Problem to solve =>
Answer these questions about the comment thread below, one answer per line, marked the same way.
(a) What outcome does the commenter taking bets predict?
(b) Which actor does the thread name in connection with Voyager?
(c) Which TV detective is said to have known someone was guilty without evidence?

Document passage =>
== Segment start ==

Quick! Does anyone have Tom Cruise on speed dial? I believe he's already tackled ,this particular problem.
Since I've come out against sex offender registries and in support of ex-con's gun and voting rights, you can probaly guess my take on this evil law that will be abused if allowed to stand.
Those nine old men* better overturn this lickedy split.
* Yeah, yeah. Like "third word", "nine old men" is too good to retire.
make that "third world"
Dumbass!
Does anyone have Tom Cruise on speed dial? I believe he's already tackled ,this particular problem.
So did Voyager. Of course, Brad Dourif was lucky enough to have a suicidal mission against a bunch of Kazon soldiers to fall back on, thus neatly avoiding having to deal with him anymore after they "fixed" him.
Someday it may be possible to "fix" people like this. That raises all sorts of questions.
Knowing with certainty that someone is guilty without evidence is how Columbo did it. If it's good enough for him...
There's some science fiction that you really wish had no chance of becoming reality, such as the notion of pre-crime. Alas...
So, that's why David Letterman apologized to the Palins.
Anyone taking bets? I say 5-4 they uphold it.
I cannot even begin to count the number of crimes I have thought of committing. Murder, sex offenses, theft. If you are going to convict me based on what I have thought, I am in deep trouble. If you have to convict me based on what I have done, well, I am very close to a model citizen. This is a very chilling idea. And what is sexually dangerous. Wanting to have sex with that beautiful woman over there? I would be considered dangerous a dozen times a week.

== Segment end ==

Extracted information =>
== Segment start ==

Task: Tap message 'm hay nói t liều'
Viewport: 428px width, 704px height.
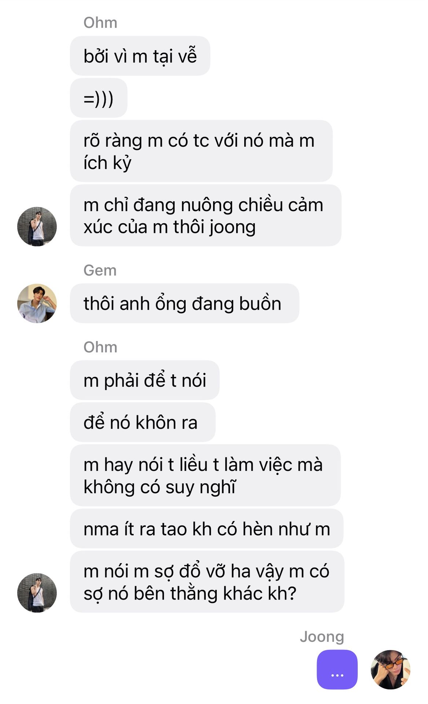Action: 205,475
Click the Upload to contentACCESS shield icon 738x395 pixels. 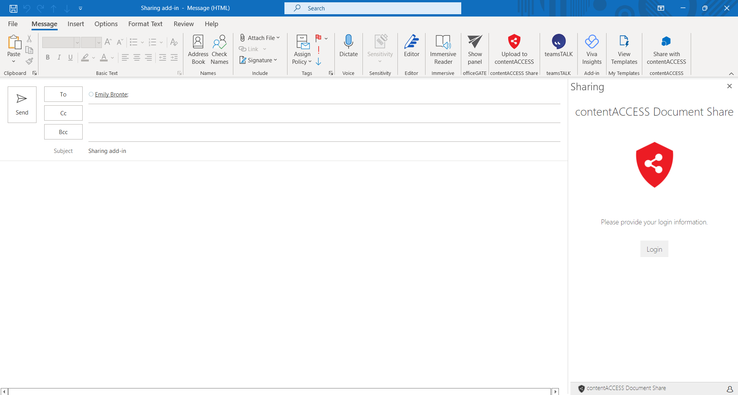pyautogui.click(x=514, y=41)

== Segment end ==
== Segment start ==

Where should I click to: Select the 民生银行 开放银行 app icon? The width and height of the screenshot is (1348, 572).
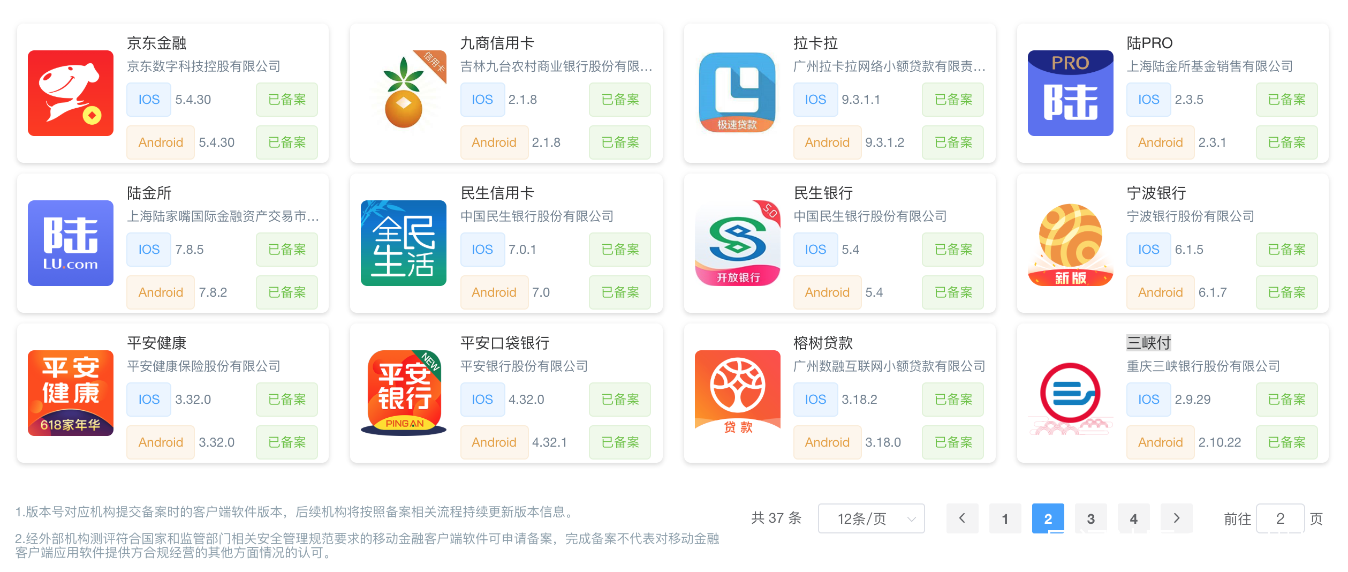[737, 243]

== Segment end ==
== Segment start ==

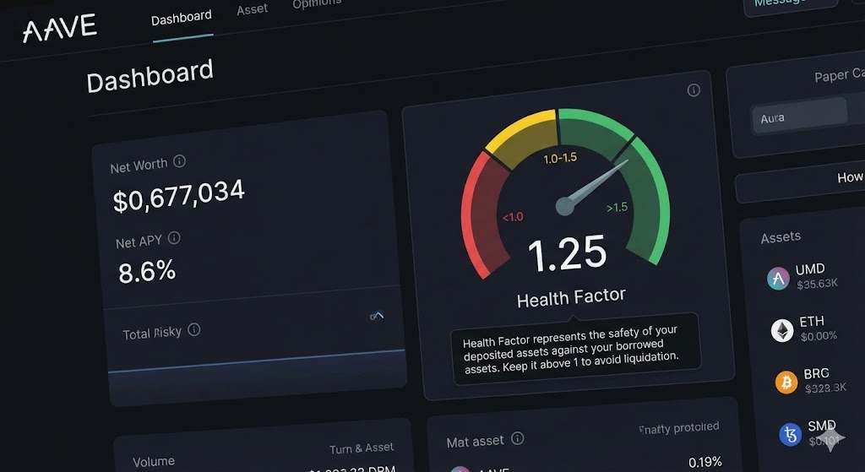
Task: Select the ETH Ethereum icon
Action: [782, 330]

== Segment end ==

Solved problem =>
(a) 5-4 to uphold the law
(b) Brad Dourif
(c) Columbo